Copy out the listing below word for word, starting at the line containing "Toggle the 预览 preview checkbox" and stopping after the line containing "Switch to the 地圖 tab". Leave the pictures out.
# Records start
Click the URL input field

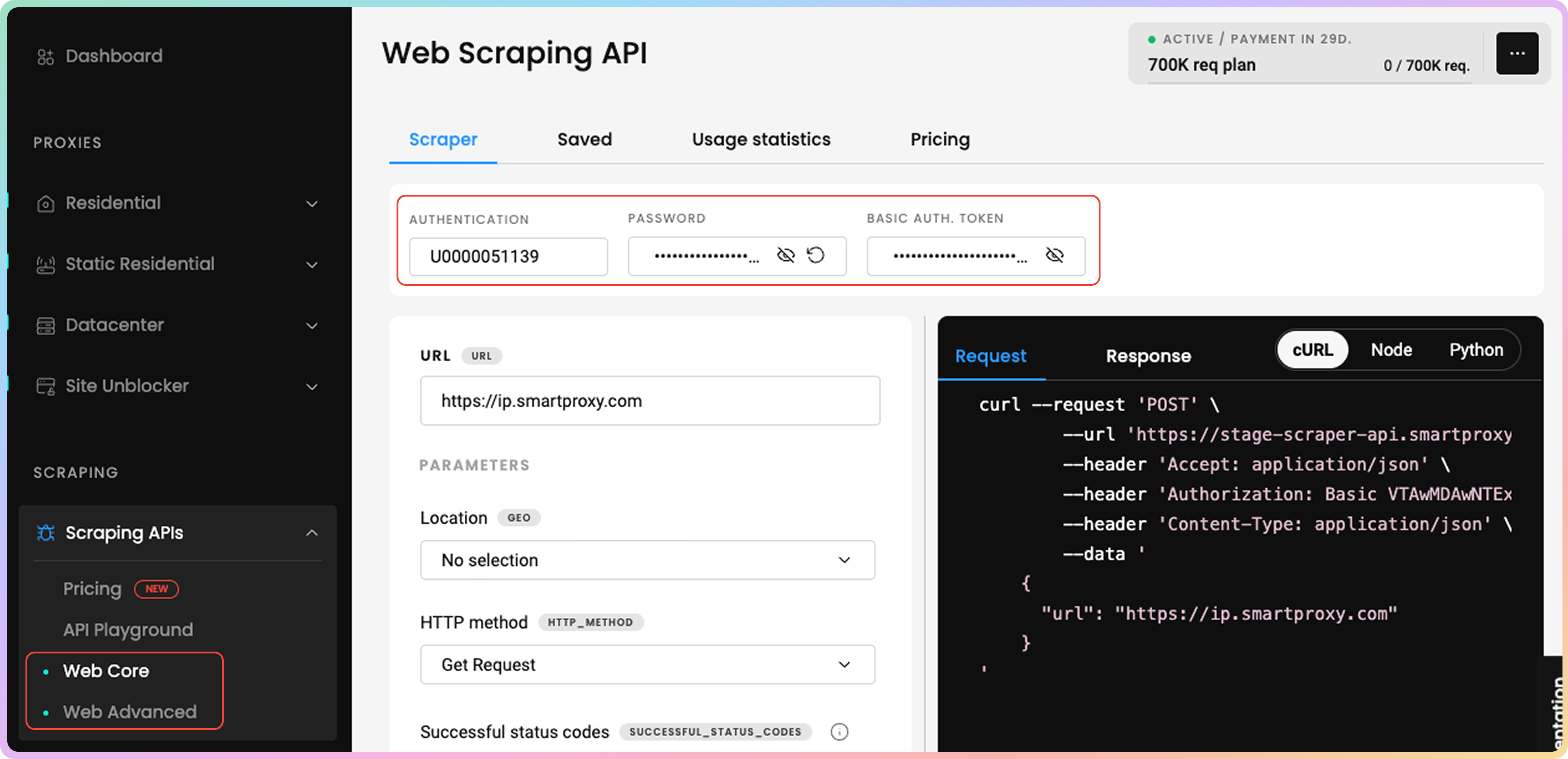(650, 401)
# Records end
# Records start
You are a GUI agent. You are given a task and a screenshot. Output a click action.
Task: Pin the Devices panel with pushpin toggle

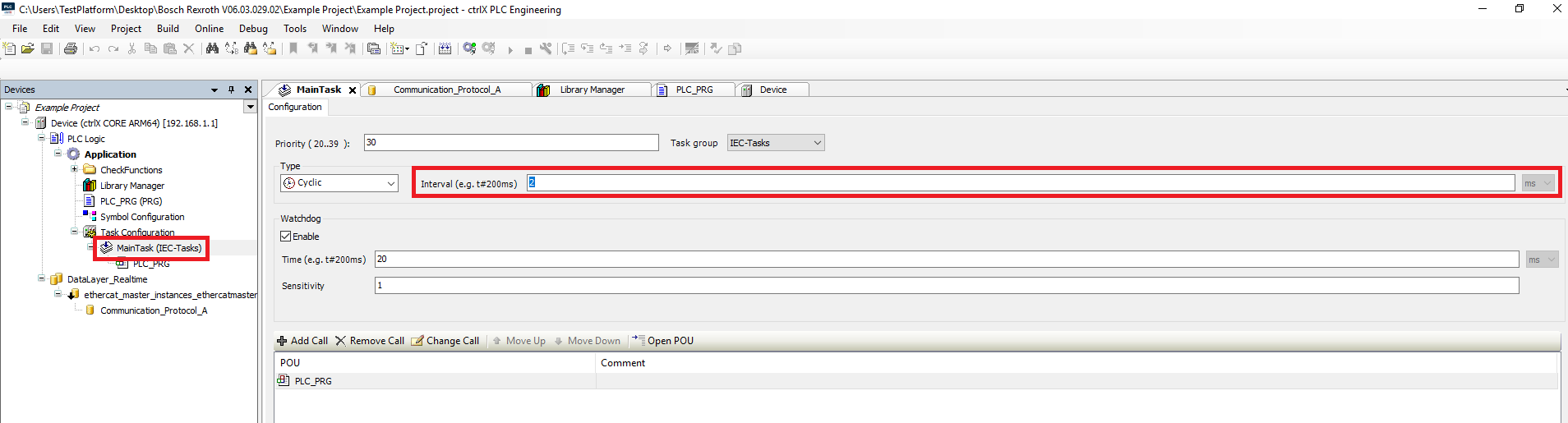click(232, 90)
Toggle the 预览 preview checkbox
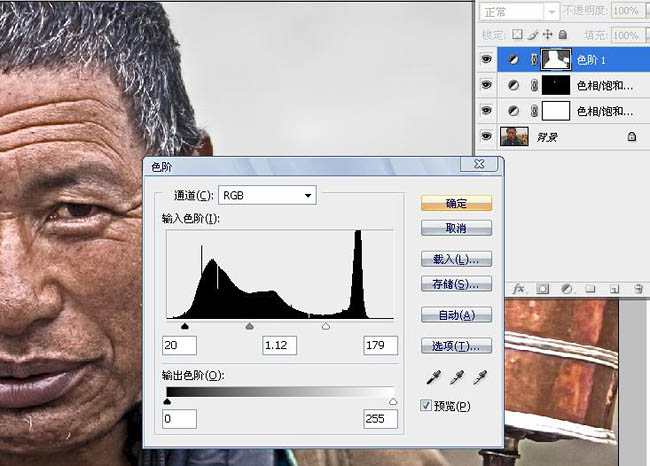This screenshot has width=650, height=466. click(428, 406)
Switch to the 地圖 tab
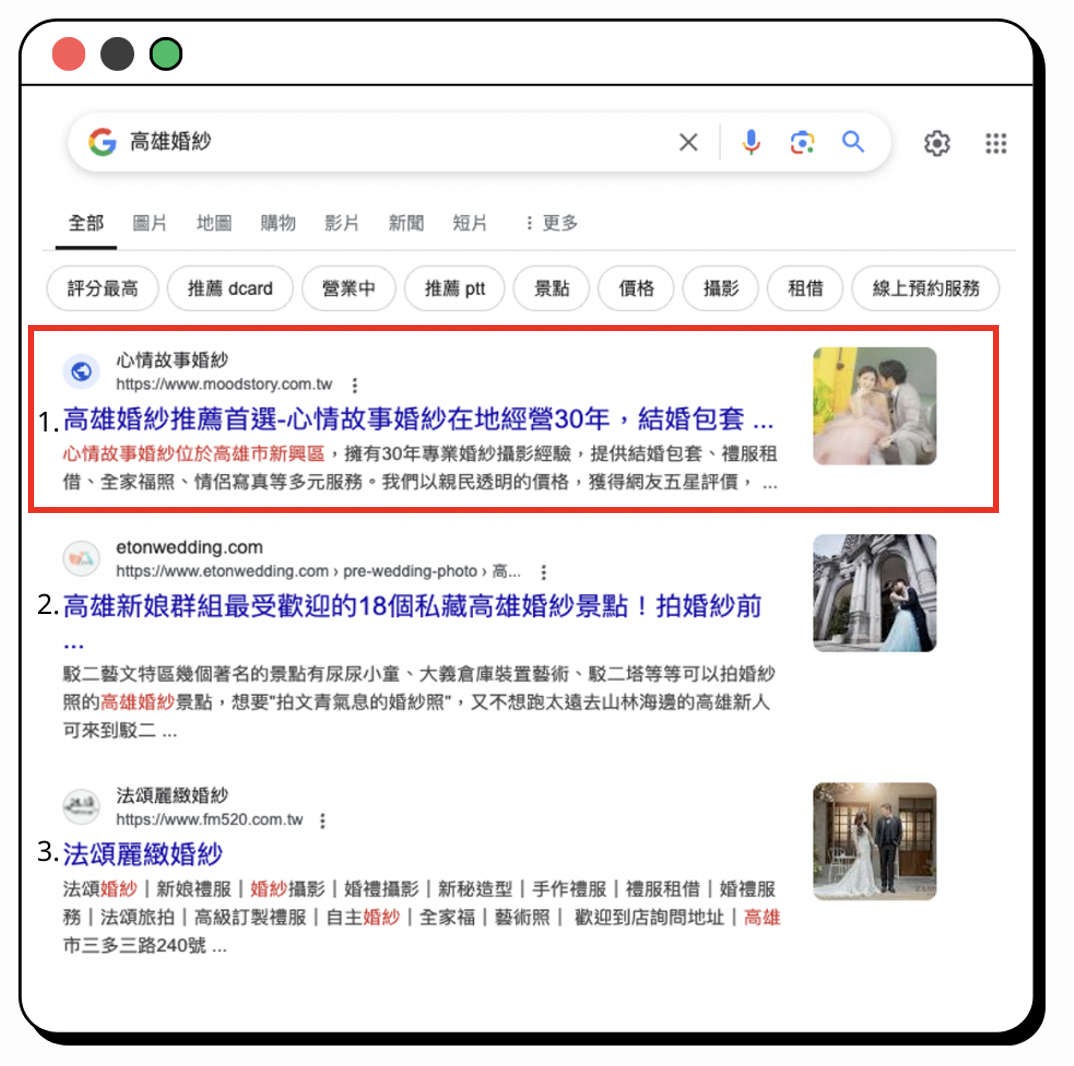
# Records end
# Records start
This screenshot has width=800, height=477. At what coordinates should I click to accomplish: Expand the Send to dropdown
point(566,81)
# Records end
> [Answer in full]
Toggle the 预览 preview checkbox
This screenshot has width=650, height=466. click(428, 406)
Switch to the 地圖 tab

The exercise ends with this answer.